SHORT PROBLEM: Update the listing below by changing every instance of "GUI agent" to "graphical interface agent", leaving all other text as it stands.
=== GIVEN DATA ===
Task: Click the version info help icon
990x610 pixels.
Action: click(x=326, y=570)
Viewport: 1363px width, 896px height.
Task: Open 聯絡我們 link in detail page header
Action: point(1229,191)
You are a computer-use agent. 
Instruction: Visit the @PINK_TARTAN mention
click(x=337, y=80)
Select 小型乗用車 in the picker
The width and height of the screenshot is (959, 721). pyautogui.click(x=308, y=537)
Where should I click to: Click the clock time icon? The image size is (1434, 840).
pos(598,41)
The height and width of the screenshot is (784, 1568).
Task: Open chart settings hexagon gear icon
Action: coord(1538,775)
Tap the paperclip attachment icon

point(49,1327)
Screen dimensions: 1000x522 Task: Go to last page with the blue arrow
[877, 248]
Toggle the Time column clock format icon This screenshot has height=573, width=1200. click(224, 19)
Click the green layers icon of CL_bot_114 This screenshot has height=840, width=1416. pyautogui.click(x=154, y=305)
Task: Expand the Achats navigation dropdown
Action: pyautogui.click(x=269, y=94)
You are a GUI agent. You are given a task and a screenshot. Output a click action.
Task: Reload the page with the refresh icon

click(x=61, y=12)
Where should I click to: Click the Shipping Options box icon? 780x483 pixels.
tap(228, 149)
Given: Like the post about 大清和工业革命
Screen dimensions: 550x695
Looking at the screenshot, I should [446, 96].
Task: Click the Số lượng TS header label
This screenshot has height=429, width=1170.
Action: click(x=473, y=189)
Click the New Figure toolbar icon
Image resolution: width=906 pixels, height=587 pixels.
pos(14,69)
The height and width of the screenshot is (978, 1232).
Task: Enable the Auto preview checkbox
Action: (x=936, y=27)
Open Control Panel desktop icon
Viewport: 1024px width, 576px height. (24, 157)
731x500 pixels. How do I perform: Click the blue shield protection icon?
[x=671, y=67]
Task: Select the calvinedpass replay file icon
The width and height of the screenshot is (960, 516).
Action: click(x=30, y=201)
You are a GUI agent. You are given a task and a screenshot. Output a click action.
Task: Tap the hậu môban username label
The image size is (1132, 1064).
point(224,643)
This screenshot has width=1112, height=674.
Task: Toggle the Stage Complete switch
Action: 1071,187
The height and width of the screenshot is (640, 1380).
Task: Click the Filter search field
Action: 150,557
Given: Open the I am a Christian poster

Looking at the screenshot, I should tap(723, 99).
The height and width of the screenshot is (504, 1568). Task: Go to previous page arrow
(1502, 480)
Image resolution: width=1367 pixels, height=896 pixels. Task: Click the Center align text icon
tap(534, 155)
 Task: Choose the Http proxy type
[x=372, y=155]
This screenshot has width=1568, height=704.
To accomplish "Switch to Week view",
===
RESPONSE TO THE TASK:
Task: Click the version info help icon
990x610 pixels.
Action: click(x=326, y=570)
Viewport: 1363px width, 896px height.
Task: Open 聯絡我們 link in detail page header
Action: point(1229,191)
You are a computer-use agent. 
Instruction: Visit the @PINK_TARTAN mention
click(x=337, y=80)
Select 小型乗用車 in the picker
The width and height of the screenshot is (959, 721). pyautogui.click(x=308, y=537)
Where should I click to: Click the clock time icon? The image size is (1434, 840).
pos(598,41)
The height and width of the screenshot is (784, 1568).
Task: Open chart settings hexagon gear icon
Action: coord(1538,775)
Tap the paperclip attachment icon

point(49,1327)
Screen dimensions: 1000x522 Task: Go to last page with the blue arrow
[877, 248]
Toggle the Time column clock format icon This screenshot has height=573, width=1200. click(224, 19)
Click the green layers icon of CL_bot_114 This screenshot has height=840, width=1416. pyautogui.click(x=154, y=305)
Task: Expand the Achats navigation dropdown
Action: pyautogui.click(x=269, y=94)
You are a graphical interface agent. You are given a task and a screenshot. Output a click action.
Task: Reload the page with the refresh icon

click(x=61, y=12)
Where should I click to: Click the Shipping Options box icon? 780x483 pixels.
tap(228, 149)
Given: Like the post about 大清和工业革命
Screen dimensions: 550x695
Looking at the screenshot, I should [446, 96].
Task: Click the Số lượng TS header label
This screenshot has height=429, width=1170.
Action: click(x=473, y=189)
Click the New Figure toolbar icon
Image resolution: width=906 pixels, height=587 pixels.
pos(14,69)
The height and width of the screenshot is (978, 1232).
Task: Enable the Auto preview checkbox
Action: (x=936, y=27)
Open Control Panel desktop icon
Viewport: 1024px width, 576px height. (24, 157)
731x500 pixels. How do I perform: Click the blue shield protection icon?
[x=671, y=67]
Task: Select the calvinedpass replay file icon
The width and height of the screenshot is (960, 516).
Action: click(x=30, y=201)
You are a graphical interface agent. You are given a task and a screenshot. Output a click action.
Task: Tap the hậu môban username label
The image size is (1132, 1064).
point(224,643)
This screenshot has width=1112, height=674.
Task: Toggle the Stage Complete switch
Action: 1071,187
The height and width of the screenshot is (640, 1380).
Task: Click the Filter search field
Action: 150,557
Given: Open the I am a Christian poster

Looking at the screenshot, I should tap(723, 99).
The height and width of the screenshot is (504, 1568). Task: Go to previous page arrow
(1502, 480)
Image resolution: width=1367 pixels, height=896 pixels. Task: Click the Center align text icon
tap(534, 155)
 Task: Choose the Http proxy type
[x=372, y=155]
This screenshot has width=1568, height=704.
To accomplish "Switch to Week view",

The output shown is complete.